というのも、「分かる」というのは何をもって「分かる」と言えるのか、それこそ分からないからです。もし他者が自分と全く同じ状況におかれても、自分とは違う他者が自分と同じように感じるかどうかも分からないですし、そもそも「この私、ではない誰か」が同一の状況に置かれることもほぼないと言っていいでしょう。ですから私は、自分のおかれた状況を他者に「(同じように感じ)分かってほしい」というふうにはあまり思わないのです。もっと言ってしまえば、「この辛さを分かって!」というふうにも思わない。

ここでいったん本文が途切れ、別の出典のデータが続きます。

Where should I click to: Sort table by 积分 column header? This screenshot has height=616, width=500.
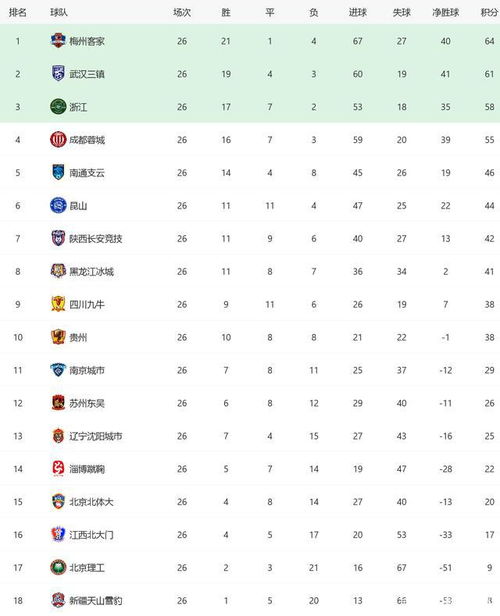click(x=489, y=13)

そこは、私があきらめている部分です。だからといって「人と人とは分かり合えない」と絶望しているわけではなく、「分からないままにそばにいたい。そばにいてほしい。」と願ってやまずにいます。

本当に辛いこと、というのは「言葉が遅れる」ものです。どんなに言葉を重ねても、どうしても表現できない何かが残ります。言葉にしながら、「でもこれとは違う」という違和感だけが残っていく。「これこれこうで、こういうふうにしんどい」というふうには説明できませんから、冷静かつ合理的に「じゃぁ、こうしたら?」「それがいけないんだよ」と話を聞かれてしまうと太刀打ちできません。そういうときには余計に自分の非合理的な面や感情的な面に気づかされて情けなくなってしまう。だから、話し合いはなし。でももちろん自分のしんどさを分かってもらうことは叶わなくても、それでも「そばにいてほしい」と願う。今回しんどかった時に「初々さんが元気になるのが一番」と言って実家に行かせてくれたこと、そのことこそオットが「そばにいてくれた」ことだと私は思っています。物理的に遠く離れることにはなりましたが、「元気になって欲しい」というオットの願いをそばに感じながら暮らすことができた。たとえ私のしんどさがどのようなものなのかオットには分からなくても、いつもそのようにそばにいてくれようとしてくれることが私の危機を救ってくれているのだと感謝しています。

子育てにおいては父と母、それぞれ置かれている立場や状況が違います。母である私も「とーちゃんもつらいんだよ」という本当のところは分かっていないでしょう。なかなか「そばにいてもらう」ばっかりで「そばにいる」ことができていないかもしれませんが、これからも「分からないままに、そばにいあえる」夫婦でいたいなぁと思っています。